Every piece of your infrastructure – servers, networks, load balancers, DNS, firewall rules, IAM policies, database config – should be defined in code that lives in a repo, gets reviewed via pull requests, and gets applied through an automated pipeline. Terraform, CloudFormation, Pulumi, whatever. The specific tool matters way less than the principle: your infrastructure should be a deterministic function of the code in your repo. Same code, same inputs, same infrastructure. Every time.
Why does this matter? A few reasons that I care about personally:
You can reproduce any environment quickly. Staging, prod, DR – all from the same code. I watched a team recover from a full region failure in under an hour because their entire infrastructure was codified. They just stood it up somewhere else. Disaster recovery went from “hope and pray” to “run the pipeline.”

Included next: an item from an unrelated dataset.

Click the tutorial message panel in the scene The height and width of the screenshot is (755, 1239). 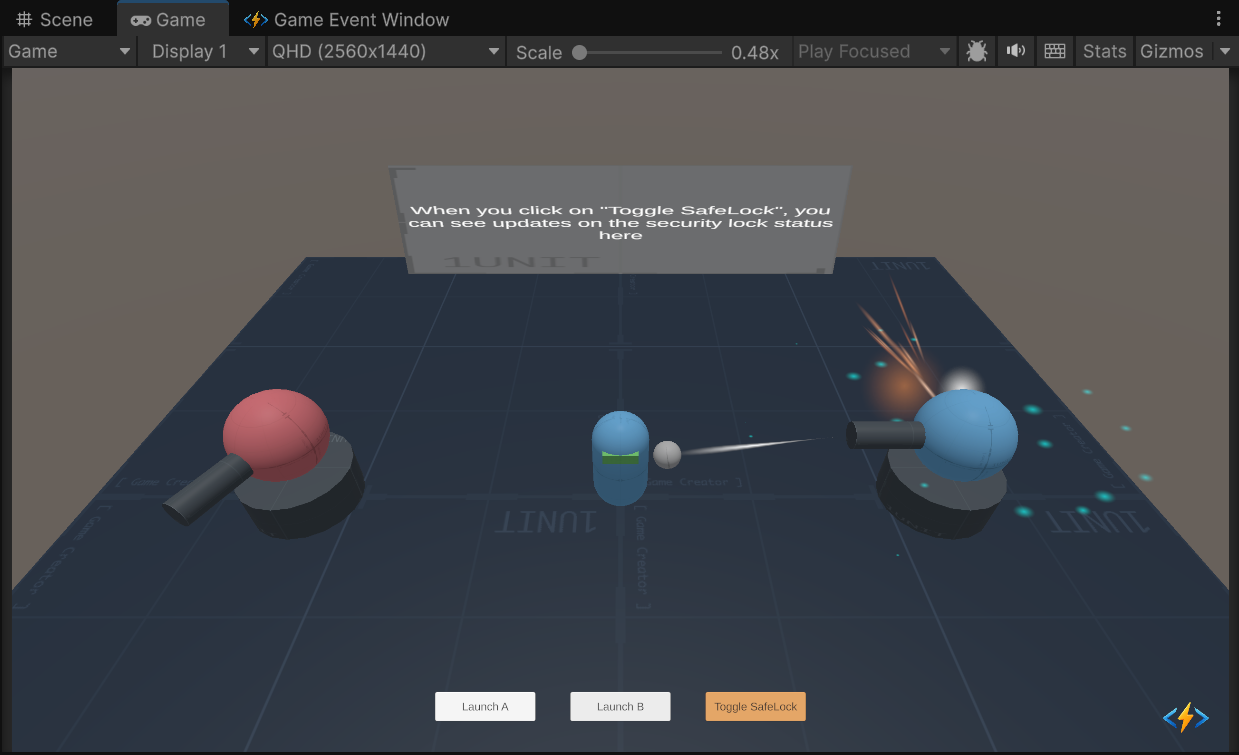(x=620, y=220)
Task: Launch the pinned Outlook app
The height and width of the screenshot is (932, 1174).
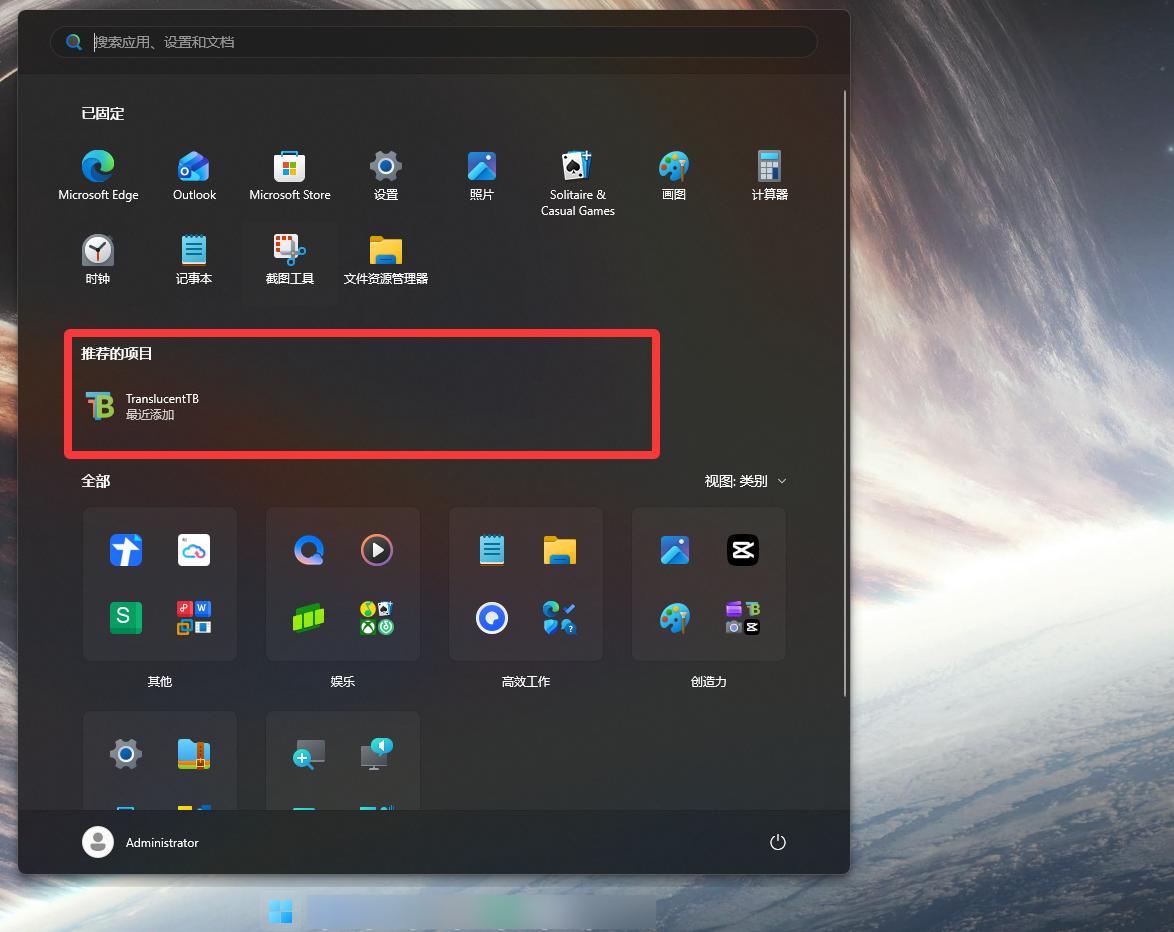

You get auditability for free. Every change flows through version control. “Who changed this firewall rule and when?” is always answered by the git log. This is table stakes for compliance but it’s also huge for debugging. When something breaks, the first question is always “what changed?” and with IaC, the answer is always findable.
Infrastructure changes get reviewed like code. I’ve lost count of how many times a PR review caught a bad security group change or a busted DNS record before it hit production. A second pair of eyes on infra changes isn’t optional.
And counterintuitively, it makes you faster. The upfront investment is real, but it pays off fast. Spinning up a new environment goes from a day of clicking around the AWS console to a ten-minute pipeline run. Manual config is fast for the first change and then progressively slower and more error-prone for every change after that.
Most teams I’ve talked to are stuck somewhere between “everything is manual” and “we have some shell scripts.” The manual stage is obvious – everything is configured through web consoles and SSH, knowledge lives in people’s heads, environments drift, recovery is slow. The scripts stage is better but not by much – scripts are fragile, they get stale, they cover 70% of the setup and then you have to do the other 30% by hand.
The real jump happens when you move to declarative config – Terraform or whatever – where you describe the desired state and the tool figures out how to get there. That’s the minimum viable version of IaC, and it’s where the transformation happens.
From there you can mature into reusable modules, self-service platforms, all that good stuff. But honestly, if you can just get to “our infra is in Terraform and changes go through PRs,” you’re ahead of 80% of the industry.
“It’s too slow.” Slow compared to what? Clicking around in a console? Sure, for the first time you set something up. But the second time? The fifth time? The twentieth time? Codified infra gets faster every iteration. Manual infra gets slower.
“Our stuff is too complex to codify.” If it’s too complex to describe in code, it’s too complex to manage by hand. The process of writing it down forces you to understand it and simplify it. That’s a feature.
“We’ll get to it later.” Every week you wait, your infrastructure drifts further from anything you could describe declaratively. The migration cost compounds. Just start. Codify one thing today. One more tomorrow. It adds up.
I think we’re approaching a point where IaC is as uncontroversial as version control for application code. The question won’t be “should we?” but “why haven’t we?” The teams that make this investment now are going to have a structural advantage in reliability and velocity. The ones that don’t are going to wonder why they can’t keep up.